Sorry, no spam here. I was just posting new stuff as I found them online. Just went on a detective search of the internet to see what these Fluke advertisements I've been seeing all over the place are about. That, and I'm in the market for a new multimeter/tester made me pretty excited.

Looking at the specs though, it doesn't sound that much of a "game changer." Who needs simultaneous current and voltage measurements anyway?


----------



## telsa (May 22, 2015)

My problem: I already know what the voltage is... plus or minus.

This is gear that I'd use in Industrial and Institutional jobs -- where I'd face 277VAC and 120VAC all the time... and worry that the wire colors were 'sloppy.'

But, otherwise, the T5 already nails my itch.


----------



## MechanicalDVR (Dec 29, 2007)

I'm with telsa on this one, my T5-1000 does all I need it to do.


----------



## Going_Commando (Oct 1, 2011)

HackWork said:


> No LoZ, I'll still be carrying my Wiggy.


Yup. My Knopp checks for voltage, and my dmm is used for resistance, DC voltage type stuff. I've never really had a use for a T5.


----------



## TGGT (Oct 28, 2012)

I lost my old klein meter and now all I have is my Etcon.


----------



## sbrn33 (Mar 15, 2007)

I have a UIE? and use it all the time. It does both, gives me accurate measurements and was cheap as ****.


----------



## Cow (Jan 16, 2008)

I use a Fluke T+ Pro and every once in a while a Knopp that I keep in the truck.


----------



## HackWork (Oct 2, 2009)

It's a step in the right direction being able to prove 4/0, I assume that means it goes up to 200A instead of 100A like the T5.

One of the things I liked about the T5 was the price, around $100. The T5-1000 was only $10 or so more.
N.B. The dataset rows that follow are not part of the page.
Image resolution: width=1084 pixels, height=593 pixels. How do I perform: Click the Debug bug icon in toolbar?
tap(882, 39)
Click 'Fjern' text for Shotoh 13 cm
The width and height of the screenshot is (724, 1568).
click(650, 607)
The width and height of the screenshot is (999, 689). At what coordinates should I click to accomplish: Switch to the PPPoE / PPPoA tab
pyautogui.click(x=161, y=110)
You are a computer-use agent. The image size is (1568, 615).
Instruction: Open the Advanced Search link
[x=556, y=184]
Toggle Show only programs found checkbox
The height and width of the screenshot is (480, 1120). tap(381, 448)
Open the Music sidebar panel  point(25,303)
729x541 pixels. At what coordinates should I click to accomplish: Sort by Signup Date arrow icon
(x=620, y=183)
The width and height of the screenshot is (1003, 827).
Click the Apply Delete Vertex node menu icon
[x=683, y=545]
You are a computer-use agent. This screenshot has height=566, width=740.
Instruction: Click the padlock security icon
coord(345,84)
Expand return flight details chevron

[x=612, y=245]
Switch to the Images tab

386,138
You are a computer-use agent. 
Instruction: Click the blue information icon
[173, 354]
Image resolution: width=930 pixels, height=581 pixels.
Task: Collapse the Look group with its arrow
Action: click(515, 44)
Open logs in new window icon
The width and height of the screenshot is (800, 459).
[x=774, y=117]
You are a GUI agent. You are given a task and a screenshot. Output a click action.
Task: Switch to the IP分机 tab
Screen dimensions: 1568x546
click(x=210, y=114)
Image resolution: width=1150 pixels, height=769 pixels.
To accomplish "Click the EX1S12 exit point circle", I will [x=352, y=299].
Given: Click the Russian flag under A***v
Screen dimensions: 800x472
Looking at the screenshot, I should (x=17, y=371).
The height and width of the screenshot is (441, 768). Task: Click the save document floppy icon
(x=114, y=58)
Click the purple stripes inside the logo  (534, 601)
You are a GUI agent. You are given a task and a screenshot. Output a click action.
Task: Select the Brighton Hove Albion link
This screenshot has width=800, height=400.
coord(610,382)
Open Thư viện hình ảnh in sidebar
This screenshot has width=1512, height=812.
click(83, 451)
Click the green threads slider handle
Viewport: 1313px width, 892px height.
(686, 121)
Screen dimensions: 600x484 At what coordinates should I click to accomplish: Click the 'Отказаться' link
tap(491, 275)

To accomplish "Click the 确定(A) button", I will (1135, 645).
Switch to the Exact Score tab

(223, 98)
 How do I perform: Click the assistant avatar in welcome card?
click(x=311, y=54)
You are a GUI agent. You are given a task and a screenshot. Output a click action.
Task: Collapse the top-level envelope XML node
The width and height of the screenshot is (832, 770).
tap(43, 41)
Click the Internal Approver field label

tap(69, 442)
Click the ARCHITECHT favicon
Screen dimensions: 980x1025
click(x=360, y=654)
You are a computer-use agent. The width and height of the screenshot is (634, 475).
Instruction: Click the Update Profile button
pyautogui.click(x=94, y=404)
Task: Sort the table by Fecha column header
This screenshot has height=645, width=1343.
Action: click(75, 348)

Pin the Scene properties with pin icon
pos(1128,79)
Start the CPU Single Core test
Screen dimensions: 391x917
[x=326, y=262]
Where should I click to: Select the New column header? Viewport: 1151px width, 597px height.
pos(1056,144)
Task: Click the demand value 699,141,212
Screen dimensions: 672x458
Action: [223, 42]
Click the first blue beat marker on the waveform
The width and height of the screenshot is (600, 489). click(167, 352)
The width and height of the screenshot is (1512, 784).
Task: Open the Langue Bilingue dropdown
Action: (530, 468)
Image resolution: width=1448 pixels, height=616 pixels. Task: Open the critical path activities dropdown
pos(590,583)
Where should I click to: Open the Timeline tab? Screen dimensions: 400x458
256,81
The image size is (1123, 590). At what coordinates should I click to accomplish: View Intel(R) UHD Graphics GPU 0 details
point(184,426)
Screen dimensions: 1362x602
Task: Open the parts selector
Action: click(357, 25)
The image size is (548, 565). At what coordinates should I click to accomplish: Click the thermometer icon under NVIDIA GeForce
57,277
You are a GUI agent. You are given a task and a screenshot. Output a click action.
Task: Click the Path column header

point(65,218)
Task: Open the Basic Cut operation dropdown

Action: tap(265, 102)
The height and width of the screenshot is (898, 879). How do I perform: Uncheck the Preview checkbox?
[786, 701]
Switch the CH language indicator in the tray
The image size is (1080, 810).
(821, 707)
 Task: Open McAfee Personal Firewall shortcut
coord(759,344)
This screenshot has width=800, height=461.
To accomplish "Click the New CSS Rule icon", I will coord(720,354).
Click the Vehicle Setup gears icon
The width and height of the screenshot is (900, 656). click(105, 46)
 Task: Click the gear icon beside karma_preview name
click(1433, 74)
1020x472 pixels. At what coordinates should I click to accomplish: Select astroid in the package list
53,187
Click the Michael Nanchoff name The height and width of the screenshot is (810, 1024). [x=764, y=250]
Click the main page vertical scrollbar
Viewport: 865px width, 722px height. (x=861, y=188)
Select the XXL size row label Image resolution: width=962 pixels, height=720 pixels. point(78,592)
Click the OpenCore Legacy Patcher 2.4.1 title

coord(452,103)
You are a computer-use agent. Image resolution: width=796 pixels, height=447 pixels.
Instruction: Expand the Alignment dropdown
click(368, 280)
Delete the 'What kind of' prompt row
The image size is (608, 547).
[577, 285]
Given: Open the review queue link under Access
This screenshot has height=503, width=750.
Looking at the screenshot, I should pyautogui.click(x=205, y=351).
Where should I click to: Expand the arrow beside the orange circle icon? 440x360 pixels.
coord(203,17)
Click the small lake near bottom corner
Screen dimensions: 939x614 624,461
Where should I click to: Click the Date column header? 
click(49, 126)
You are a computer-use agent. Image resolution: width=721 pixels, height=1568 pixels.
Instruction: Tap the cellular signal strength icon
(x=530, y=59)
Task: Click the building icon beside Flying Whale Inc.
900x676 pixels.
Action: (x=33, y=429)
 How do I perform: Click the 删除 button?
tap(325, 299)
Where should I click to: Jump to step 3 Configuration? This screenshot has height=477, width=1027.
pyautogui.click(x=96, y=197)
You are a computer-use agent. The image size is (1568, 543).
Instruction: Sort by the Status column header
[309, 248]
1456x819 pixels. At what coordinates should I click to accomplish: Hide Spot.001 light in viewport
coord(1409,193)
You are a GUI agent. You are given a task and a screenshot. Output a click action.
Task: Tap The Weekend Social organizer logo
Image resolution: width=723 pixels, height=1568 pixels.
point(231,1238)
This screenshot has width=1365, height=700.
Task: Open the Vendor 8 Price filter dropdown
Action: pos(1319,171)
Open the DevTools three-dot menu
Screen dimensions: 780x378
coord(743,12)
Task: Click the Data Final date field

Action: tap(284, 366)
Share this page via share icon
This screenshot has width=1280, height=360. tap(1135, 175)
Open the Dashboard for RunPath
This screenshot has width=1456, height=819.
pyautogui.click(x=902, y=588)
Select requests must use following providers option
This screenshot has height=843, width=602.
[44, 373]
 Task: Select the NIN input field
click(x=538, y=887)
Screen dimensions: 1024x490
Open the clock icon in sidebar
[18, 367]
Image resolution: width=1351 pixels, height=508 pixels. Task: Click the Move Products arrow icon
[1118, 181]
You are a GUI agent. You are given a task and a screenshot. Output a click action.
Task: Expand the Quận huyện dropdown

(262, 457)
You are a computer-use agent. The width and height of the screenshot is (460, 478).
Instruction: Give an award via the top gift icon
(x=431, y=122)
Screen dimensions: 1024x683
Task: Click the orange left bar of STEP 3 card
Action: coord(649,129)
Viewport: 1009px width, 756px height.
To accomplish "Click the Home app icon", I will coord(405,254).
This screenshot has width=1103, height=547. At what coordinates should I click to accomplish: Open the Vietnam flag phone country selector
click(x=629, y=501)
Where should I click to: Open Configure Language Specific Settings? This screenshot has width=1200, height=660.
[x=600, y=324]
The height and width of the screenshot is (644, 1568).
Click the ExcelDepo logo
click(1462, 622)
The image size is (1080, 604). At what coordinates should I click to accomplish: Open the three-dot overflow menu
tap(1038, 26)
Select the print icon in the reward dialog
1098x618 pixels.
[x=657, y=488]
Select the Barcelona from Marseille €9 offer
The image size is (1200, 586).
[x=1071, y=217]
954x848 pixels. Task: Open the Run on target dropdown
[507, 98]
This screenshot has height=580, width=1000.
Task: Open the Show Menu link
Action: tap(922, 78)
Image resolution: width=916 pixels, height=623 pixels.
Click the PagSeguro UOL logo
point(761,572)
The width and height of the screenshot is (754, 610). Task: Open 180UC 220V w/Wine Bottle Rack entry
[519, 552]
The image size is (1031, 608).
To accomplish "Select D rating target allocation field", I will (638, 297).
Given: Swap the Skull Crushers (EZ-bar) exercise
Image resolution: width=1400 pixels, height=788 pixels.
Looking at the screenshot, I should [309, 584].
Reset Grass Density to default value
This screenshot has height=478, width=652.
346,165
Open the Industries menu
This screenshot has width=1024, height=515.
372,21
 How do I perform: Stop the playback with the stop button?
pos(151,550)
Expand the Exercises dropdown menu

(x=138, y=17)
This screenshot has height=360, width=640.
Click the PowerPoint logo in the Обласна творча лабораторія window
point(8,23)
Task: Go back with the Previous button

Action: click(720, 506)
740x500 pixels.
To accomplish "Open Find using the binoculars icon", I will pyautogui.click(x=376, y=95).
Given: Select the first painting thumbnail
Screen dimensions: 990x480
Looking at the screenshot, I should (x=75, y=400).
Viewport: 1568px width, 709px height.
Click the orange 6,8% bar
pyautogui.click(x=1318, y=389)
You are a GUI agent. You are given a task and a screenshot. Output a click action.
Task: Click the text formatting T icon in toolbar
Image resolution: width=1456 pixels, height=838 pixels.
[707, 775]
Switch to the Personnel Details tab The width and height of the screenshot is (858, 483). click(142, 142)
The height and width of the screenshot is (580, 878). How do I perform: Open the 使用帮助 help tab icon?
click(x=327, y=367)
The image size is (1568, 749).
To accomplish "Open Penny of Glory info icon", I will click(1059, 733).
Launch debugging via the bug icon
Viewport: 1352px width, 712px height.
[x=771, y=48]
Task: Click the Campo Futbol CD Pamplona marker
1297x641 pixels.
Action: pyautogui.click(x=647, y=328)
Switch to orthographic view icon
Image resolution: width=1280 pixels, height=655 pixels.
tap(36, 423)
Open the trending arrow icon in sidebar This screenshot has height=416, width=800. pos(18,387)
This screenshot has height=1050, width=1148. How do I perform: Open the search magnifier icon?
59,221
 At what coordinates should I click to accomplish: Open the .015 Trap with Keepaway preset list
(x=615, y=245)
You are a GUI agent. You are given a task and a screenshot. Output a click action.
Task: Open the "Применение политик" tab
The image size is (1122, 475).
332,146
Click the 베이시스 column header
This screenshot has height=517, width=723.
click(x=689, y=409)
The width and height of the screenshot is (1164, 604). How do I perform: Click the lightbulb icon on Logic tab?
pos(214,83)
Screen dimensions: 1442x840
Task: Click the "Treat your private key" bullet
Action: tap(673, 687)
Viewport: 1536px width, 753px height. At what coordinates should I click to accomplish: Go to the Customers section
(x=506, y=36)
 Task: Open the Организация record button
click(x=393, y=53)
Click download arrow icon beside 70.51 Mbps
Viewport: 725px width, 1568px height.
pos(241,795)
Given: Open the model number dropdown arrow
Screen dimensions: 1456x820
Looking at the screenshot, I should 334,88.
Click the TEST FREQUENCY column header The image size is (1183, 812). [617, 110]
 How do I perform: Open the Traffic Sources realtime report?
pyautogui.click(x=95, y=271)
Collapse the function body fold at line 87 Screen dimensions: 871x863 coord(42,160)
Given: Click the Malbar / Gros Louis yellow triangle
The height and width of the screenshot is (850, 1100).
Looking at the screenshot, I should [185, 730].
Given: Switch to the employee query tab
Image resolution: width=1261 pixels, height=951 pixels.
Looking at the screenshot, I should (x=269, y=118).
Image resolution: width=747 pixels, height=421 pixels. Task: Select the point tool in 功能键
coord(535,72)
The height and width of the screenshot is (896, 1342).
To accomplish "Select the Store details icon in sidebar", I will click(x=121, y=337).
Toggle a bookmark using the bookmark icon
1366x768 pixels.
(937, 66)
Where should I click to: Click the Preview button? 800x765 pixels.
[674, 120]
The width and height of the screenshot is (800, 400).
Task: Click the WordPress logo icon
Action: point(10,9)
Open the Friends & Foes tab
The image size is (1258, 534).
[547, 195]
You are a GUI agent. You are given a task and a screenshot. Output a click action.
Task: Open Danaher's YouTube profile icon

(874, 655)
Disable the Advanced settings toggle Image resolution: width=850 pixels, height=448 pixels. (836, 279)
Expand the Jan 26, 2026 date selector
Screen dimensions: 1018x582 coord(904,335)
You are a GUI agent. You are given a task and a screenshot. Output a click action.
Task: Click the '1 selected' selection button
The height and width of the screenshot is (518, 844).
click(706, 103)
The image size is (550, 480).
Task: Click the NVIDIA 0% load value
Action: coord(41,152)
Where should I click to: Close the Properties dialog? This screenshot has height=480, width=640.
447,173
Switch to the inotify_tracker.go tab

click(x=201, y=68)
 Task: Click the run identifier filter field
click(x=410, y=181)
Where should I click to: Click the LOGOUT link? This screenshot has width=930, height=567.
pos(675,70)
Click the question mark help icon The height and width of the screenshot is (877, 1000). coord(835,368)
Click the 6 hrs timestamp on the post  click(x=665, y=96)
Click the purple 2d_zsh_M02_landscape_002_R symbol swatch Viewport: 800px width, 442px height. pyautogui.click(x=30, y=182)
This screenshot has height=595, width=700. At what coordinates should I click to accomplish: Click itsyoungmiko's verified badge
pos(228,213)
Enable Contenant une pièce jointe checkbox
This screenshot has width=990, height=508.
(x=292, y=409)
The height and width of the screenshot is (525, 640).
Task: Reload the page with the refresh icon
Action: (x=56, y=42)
If the T6 is $180 and $250, it's worthless.


----------



## splatz (May 23, 2015)

sbrn33 said:


> I have a UIE? and use it all the time. It does both, gives me accurate measurements and was cheap as ****.


Was it this one? 

http://www.testequipmentdepot.com/u...ers/g2-phoenix-pro-plus-clamp-meter-dl389.htm 

http://www.testequipmentdepot.com/uei/pdfs/dl389_datasheet.pdf


----------



## tjb (Feb 12, 2014)

My T5 is great, although I really need a meter that has the resistance sensitivity to test out resistors and fire alarm faults. Might have to buy a second meter for when I do fire alarm and controls (which is only often enough that I ought to get one, but not all the time). Otherwise yeah T5 is perfect


----------



## HackWork (Oct 2, 2009)

tjb said:


> My T5 is great, although I really need a meter that has the resistance sensitivity to test out resistors and fire alarm faults. Might have to buy a second meter for when I do fire alarm and controls (which is only often enough that I ought to get one, but not all the time). Otherwise yeah T5 is perfect


Those tasks you mentioned are when you should use a real digital multimeter. The T5 and similar are electrical testers for front line defense, IMO.


----------



## sbrn33 (Mar 15, 2007)

splatz said:


> Was it this one?
> 
> http://www.testequipmentdepot.com/u...ers/g2-phoenix-pro-plus-clamp-meter-dl389.htm
> 
> http://www.testequipmentdepot.com/uei/pdfs/dl389_datasheet.pdf


Yep. It works great. I think I put a set of fluke leads on it. I like the abilty to read volts and amps at the same time. 
I use that and a t-pro 90% of the time.


----------



## TGGT (Oct 28, 2012)

sbrn33 said:


> Yep. It works great. I think I put a set of fluke leads on it. I like the abilty to read volts and amps at the same time.
> I use that and a t-pro 90% of the time.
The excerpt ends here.